The flight system allows Cacodemons, Pain Elementals and Lost Souls to ignore movement rules 2, 3 and 5.

There are three new rules for flying monsters:

  1. a flying monster can only fly as high as the highest floor it has been on
  2. a flying monster can only gain new altitude (rise higher than its starting altitude) by "climbing up" from a lower floor level to a higher one
  3. a flying monster can only change elevation as fast as its movement base
Okay, I'm going to have to resort to illustrations to make these clear.

In figure 1 we have a large room with three occupants: Cacodemon "A", located on the floor of the room; Cacodemon "B" located in an alcove about ½-way up one wall; and Player "C" (that's you, Kenny) located on a pillar in the middle of the room. For this illustration these are the starting points for the two Cacodemon.

Since Cacodemon "A" is starting out on the floor, it can not just fly at you in a diagonal line; it must first fly to the base of your tower and then "climb up" the side of the tower (blue line) to reach you. (Think of it as it is stepping up a huge stair). Once at the level of the summit it can then fly aground the room at any altitude <= that height.

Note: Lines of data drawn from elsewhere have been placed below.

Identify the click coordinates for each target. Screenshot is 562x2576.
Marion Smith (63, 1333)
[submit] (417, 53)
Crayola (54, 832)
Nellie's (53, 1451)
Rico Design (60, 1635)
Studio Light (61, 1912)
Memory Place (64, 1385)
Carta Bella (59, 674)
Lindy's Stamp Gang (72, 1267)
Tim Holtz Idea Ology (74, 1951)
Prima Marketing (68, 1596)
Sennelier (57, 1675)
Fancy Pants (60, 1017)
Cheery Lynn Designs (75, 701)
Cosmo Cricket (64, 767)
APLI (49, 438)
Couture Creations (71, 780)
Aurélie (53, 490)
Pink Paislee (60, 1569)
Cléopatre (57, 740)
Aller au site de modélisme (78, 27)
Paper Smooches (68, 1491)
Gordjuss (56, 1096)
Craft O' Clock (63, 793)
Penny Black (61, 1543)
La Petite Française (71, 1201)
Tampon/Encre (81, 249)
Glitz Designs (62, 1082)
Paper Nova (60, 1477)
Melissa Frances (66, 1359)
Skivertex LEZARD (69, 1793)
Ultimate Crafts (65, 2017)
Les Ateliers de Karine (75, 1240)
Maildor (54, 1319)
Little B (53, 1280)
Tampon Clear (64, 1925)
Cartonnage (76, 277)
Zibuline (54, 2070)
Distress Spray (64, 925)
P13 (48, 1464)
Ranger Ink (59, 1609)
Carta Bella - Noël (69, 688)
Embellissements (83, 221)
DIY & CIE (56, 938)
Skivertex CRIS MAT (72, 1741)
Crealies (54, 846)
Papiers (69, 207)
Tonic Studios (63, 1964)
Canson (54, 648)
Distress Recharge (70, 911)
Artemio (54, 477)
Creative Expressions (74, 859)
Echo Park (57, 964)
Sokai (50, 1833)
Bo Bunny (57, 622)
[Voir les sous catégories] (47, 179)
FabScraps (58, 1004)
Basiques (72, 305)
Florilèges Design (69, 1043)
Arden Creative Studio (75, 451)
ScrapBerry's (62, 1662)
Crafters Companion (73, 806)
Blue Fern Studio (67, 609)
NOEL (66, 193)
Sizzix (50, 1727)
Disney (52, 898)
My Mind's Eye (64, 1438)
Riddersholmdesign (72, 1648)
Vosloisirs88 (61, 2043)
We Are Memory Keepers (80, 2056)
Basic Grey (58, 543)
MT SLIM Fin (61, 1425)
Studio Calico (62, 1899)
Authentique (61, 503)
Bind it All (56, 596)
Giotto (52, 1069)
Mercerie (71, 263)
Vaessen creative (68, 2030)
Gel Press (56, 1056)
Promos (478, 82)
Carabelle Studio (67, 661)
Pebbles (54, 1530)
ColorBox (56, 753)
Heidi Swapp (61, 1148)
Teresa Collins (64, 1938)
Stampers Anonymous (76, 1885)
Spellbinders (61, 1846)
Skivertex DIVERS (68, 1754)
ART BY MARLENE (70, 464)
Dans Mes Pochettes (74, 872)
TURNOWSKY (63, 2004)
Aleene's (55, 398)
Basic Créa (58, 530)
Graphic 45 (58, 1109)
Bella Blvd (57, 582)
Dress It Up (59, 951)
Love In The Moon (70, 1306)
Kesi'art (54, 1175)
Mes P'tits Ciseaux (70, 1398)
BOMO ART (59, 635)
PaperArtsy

Cacodemon "B" is starting out in that alcove about ½-way up the wall. In order for it to reach you it must fly to the side of the tower and "climb up" the side just like Cacodemon "A" (red line). The difference here is that since the floor of the alcove is at a higher elevation than the floor of the main room Cacodemon "B" can fly around the room at any altitude <= to the floor of the alcove before if climbs the side of the tower.


Now we consider figure 2. In this room the two-sided sidedefs that make up the pillar are set with the "monsters can not cross" attribute (black lines). This causes an interesting effect. Because neither Cacodemon can cross the lines separating the lower floor of the main room with the raised floor of the pillar they can not "climb up" it. Cacodemon "A" is trapped on the floor (blue line). Cacodemon "B" can fly about at any altitude <= to the floor altitude of the alcove it started out in. but no higher (red line).


What about monsters that had teleported?

Okay, let's say that Cacodemon "A" did not start in the position indicated in either figure 1 or figure 2, but instead started in a small room with a floor altitude higher than the ceiling in this room, and then teleported from its starting point to where it is in the illustrations. Since the altitude of Cacodemon "A"'s original starting point was higher than the ceiling of the room in figures 1 and 2 it can fly at any altitude it wants within that room, regardless of the no-crossing linedefs in figure 2. If, however Cacodemon "A" had started out in a room below this one and teleported up to this room, it would have the exact same restrictions as if had started out on the floor like the illustrations indicate.

What about Lost Souls? I see them fly all over the damned place, regardless of what altitude they started at!

Valid question, and where's what's going on with Lost Souls. Lost souls have two flight modes.

The first is just like the mode that Cacodemons and Pain Elementals use. When in this mode Lost Souls only have a movement of 1.

The second flight mode is exactly the same as a rocket or fireball; it will fly in a straight line at any angle and at high speed until it hits something. Think if it this way; when a Lost Soul attacks you it is essentially launching itself at you just like an Imp would toss a fireball at you.